You might even choose to put less information on every page and break down your site into more smaller pages. Try to do that with JavaScript or CSS.
Have you ever seen a shebang (#!) in URLs on, say, Twitter or any Gawker Media site? That symbolizes an AJAX site. AJAX sites load the HTML page and a script, and then the script decides what information to pull from the server. It could make that decision by sniffing the window width and height, converting that to ems, and using that to estimate what level of detail will fit above the fold.
I agree that CSS isn't a complete solution. For example, if you try to use display:none to make a document show more detail (e.g. headlines and abstracts) or less detail (e.g. headlines only), you end up wasting your bandwidth and that of the user by sending a bunch of text that won't get displayed on the device where you show less detail.
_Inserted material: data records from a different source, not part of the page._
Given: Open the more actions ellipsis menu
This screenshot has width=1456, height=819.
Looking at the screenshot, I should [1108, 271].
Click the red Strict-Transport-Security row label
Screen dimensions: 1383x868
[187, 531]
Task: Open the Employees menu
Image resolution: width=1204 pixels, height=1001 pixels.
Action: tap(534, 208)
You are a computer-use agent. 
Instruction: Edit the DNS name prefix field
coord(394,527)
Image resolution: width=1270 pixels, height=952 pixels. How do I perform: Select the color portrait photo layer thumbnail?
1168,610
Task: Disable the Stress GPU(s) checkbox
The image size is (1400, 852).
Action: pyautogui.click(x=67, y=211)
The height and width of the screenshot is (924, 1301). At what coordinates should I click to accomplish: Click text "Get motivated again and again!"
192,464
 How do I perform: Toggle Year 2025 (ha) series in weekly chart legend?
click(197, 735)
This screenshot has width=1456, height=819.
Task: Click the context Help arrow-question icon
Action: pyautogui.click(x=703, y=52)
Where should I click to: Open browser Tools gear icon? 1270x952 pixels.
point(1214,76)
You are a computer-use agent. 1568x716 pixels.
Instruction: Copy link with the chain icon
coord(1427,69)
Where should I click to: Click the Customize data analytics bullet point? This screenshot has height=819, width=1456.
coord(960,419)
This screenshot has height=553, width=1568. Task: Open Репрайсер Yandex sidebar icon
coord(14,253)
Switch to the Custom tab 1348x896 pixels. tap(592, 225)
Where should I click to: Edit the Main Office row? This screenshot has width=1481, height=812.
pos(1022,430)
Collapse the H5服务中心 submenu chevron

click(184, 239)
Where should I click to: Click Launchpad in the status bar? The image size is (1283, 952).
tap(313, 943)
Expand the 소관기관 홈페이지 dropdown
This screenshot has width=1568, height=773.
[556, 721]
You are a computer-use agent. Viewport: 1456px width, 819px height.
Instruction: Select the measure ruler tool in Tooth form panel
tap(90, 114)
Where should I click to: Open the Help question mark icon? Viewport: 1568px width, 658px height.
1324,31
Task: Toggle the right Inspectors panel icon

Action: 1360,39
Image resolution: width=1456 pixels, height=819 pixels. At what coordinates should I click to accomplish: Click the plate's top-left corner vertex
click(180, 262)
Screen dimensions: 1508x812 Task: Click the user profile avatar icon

The html5 video tag has provisions for sites to supply multiple formats and allow the browser to select the compatible one.
But does the HTML5 video tag provide for sites to supply multiple sizes of one format, such as 1080p, 720p, 480p, 360p, or 240p, based on the available bandwidth, processing power, and screen resolution? For a handheld device with a small screen and a slow, capped Internet connection, you might want to provide the low-detail version of a video.
RAS syndrome is for disambiguation.
if they actually used html5
as it stands all they've using is normal html4 and javascript plugins to do slide show effects
Does it need to be called Hypertext Markup Language Markup Language these days? I LOL out loud.